Although the company had teased a few of these vehicles beforehand (and even opened reservations for the Pear last year), TechCrunch notes the event marked the first time they were all shown off in prototype form. Fisker hopes to put more than one of the cars into production within the next couple of years — an ambitious target given, as Reuters notes, the supply chain disruptions the small company has been facing.
The most affordable vehicle in the lineup is scheduled to be the Pear (which stands for “Personal Electric Automotive Revolution”). Fisker hopes to eventually sell the SUV for $29,900 when it goes on sale in mid-2025, which Electrek notes should bring its price down to $22,400 after tax credits. Fisker hopes to hit this relatively affordable price point by producing the Pear in large quantities and with a simplified design process that it says results in it needing 35 percent fewer parts than comparable models. The car will be assembled by contract manufacturer Foxconn in Ohio, where it has a plant it acquired from Lordstown Motors.
Other interesting features of the Pear electric SUV include a so-called “Houdini Trunk” that slides down into the rear bumper to be more space efficient in cramped parking spots, the option to have a bench seat in the front of the car so it can seat up to six people, and a front trunk that Electrek notes slides out from behind the car’s front grille.
Next up is the Alaska, an $45,400 electric pickup truck that Fisker hopes to start delivering in 2025. In a press release, Fisker outlined its ambition for the Alaska to be the “world’s lightest EV pickup truck” and the “world’s most sustainable truck” to boot, and is targeting a maximum range of between 230 and 340 miles. It also has a Houdini-branded element; a bed divider that can retract to turn the cargo bed and rear cabin into a single surface up to 9.2 feet in length. TechCrunch reports it’ll be built by a contract manufacturer in Europe in the same plant that has produced its Ocean SUV.
Meanwhile, the Ocean SUV is getting a new Force-E offroad package that’s scheduled to be available in the first quarter of next year at a price that’s yet to be announced. The package includes higher ground clearance, 33-inch tyres on 20-inch wheels, a roof basket, and a more durable underbody plate.

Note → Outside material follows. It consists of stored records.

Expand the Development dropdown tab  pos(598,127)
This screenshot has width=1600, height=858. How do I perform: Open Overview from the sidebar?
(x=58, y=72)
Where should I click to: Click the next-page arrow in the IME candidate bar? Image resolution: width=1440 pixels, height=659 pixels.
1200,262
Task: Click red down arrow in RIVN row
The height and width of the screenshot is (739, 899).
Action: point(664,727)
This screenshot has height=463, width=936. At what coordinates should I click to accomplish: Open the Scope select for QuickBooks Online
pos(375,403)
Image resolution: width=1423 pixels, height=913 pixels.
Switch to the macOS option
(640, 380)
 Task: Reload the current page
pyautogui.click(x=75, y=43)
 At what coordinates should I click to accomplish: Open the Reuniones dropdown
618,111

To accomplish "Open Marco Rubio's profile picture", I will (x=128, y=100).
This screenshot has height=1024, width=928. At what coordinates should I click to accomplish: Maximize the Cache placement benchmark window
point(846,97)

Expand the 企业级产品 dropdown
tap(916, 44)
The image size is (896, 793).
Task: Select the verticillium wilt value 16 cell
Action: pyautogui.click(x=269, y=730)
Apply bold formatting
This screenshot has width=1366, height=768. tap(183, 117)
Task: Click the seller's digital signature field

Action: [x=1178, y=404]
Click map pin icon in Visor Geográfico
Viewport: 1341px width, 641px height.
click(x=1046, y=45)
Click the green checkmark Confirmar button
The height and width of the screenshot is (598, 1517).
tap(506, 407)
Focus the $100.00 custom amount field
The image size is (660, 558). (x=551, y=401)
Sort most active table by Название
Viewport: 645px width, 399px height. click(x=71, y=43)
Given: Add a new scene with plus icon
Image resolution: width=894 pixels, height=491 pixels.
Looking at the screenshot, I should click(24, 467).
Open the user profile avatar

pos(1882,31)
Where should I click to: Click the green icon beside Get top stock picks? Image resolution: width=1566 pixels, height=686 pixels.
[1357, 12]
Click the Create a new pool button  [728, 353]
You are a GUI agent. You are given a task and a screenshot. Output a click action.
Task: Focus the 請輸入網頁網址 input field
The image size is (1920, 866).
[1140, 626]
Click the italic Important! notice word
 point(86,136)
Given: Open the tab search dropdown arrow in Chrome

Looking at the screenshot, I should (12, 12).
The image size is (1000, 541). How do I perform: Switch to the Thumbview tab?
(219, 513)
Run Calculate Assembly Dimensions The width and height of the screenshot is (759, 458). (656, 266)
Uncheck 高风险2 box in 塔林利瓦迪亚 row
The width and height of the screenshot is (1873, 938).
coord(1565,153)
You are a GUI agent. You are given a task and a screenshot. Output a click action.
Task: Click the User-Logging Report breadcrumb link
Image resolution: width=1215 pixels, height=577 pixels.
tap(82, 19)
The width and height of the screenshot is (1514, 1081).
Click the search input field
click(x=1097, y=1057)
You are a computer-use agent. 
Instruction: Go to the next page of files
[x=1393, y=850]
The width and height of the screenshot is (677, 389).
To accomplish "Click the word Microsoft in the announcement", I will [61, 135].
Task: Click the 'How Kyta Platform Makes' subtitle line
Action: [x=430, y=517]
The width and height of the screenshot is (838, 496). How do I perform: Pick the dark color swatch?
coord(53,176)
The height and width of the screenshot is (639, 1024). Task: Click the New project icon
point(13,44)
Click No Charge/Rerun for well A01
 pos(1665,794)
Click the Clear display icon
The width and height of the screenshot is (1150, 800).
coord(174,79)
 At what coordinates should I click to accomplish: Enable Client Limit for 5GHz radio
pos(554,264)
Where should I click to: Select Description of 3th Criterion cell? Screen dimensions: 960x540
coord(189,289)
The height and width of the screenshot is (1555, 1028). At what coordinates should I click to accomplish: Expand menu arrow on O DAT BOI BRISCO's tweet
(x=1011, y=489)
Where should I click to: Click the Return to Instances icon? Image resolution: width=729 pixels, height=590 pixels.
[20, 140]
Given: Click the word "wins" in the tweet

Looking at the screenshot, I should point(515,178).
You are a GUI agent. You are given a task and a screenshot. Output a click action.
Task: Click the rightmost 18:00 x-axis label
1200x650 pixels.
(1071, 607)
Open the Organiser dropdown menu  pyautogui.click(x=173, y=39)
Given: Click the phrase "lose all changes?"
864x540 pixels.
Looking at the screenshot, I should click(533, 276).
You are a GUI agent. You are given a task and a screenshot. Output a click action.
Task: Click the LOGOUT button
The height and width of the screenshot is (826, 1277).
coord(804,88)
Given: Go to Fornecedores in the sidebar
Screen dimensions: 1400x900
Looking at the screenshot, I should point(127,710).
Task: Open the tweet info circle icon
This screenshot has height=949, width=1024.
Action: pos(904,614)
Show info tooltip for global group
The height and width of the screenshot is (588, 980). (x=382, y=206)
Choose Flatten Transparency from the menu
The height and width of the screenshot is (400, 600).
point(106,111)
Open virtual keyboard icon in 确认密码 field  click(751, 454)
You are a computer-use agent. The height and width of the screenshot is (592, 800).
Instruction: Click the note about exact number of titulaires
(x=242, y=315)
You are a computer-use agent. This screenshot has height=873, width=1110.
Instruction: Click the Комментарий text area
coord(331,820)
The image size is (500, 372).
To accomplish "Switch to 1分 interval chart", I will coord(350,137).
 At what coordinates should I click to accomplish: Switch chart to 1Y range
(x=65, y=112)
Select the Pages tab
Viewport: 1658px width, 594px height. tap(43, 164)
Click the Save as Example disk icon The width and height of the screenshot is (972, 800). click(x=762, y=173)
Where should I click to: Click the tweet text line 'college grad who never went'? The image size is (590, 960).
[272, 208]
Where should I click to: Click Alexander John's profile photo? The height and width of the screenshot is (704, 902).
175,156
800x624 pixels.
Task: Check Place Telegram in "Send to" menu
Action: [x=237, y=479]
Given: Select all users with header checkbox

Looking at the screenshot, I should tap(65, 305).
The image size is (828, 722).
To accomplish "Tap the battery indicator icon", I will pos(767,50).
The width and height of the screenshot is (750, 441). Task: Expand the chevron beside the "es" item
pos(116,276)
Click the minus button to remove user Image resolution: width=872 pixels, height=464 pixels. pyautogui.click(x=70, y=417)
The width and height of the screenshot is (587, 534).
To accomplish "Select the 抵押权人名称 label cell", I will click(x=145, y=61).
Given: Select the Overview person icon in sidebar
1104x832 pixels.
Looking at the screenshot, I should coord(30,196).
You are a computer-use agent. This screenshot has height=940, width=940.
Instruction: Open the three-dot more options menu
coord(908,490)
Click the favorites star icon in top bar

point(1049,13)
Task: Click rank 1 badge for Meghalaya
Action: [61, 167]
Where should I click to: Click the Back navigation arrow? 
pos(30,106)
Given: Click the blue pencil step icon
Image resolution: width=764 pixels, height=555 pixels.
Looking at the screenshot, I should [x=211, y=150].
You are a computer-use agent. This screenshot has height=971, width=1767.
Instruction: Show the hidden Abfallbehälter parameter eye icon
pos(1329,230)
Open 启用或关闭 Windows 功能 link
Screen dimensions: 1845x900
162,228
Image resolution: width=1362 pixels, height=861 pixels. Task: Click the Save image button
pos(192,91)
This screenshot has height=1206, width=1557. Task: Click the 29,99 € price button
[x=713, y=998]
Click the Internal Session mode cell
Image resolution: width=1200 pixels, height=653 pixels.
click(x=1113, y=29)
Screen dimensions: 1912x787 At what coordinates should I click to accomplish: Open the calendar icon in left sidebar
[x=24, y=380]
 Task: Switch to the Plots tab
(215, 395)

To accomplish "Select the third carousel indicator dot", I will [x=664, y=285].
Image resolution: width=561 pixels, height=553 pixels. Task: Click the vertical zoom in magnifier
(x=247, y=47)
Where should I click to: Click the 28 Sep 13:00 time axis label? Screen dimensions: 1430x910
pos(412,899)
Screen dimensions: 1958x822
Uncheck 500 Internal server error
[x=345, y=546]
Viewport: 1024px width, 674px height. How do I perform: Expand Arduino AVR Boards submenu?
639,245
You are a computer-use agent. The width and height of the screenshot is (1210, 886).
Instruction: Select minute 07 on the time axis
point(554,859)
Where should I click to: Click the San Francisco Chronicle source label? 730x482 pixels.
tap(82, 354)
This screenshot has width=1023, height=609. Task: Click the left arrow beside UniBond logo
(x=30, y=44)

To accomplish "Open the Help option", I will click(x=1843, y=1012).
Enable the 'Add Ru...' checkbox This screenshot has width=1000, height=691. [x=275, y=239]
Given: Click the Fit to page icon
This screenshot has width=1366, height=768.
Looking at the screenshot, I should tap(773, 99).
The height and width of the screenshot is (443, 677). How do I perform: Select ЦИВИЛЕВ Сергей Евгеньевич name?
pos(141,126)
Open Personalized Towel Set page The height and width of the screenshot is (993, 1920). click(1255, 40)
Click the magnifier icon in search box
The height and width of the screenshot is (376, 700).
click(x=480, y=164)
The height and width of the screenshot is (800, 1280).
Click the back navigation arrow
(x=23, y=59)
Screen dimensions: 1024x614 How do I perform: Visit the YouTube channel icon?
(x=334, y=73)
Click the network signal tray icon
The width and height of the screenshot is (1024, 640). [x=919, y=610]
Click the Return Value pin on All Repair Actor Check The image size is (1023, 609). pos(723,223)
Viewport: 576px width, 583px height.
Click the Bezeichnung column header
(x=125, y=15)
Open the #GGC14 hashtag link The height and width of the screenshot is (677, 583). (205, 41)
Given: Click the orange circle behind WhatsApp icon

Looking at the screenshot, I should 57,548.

Finally there’s the top-of-the-line Ronin, a fiver-seater grand tourer sports car that Fisker hopes will one day offer over 600 miles of range per charge. It’s a hard-top convertible with four butterfly doors with ambitions to do 0 to 60 in two seconds. Fisker’s press release doesn’t offer any firm pricing information on the Ronin beyond saying that it “will be ultra-luxury priced and built in limited quantities.”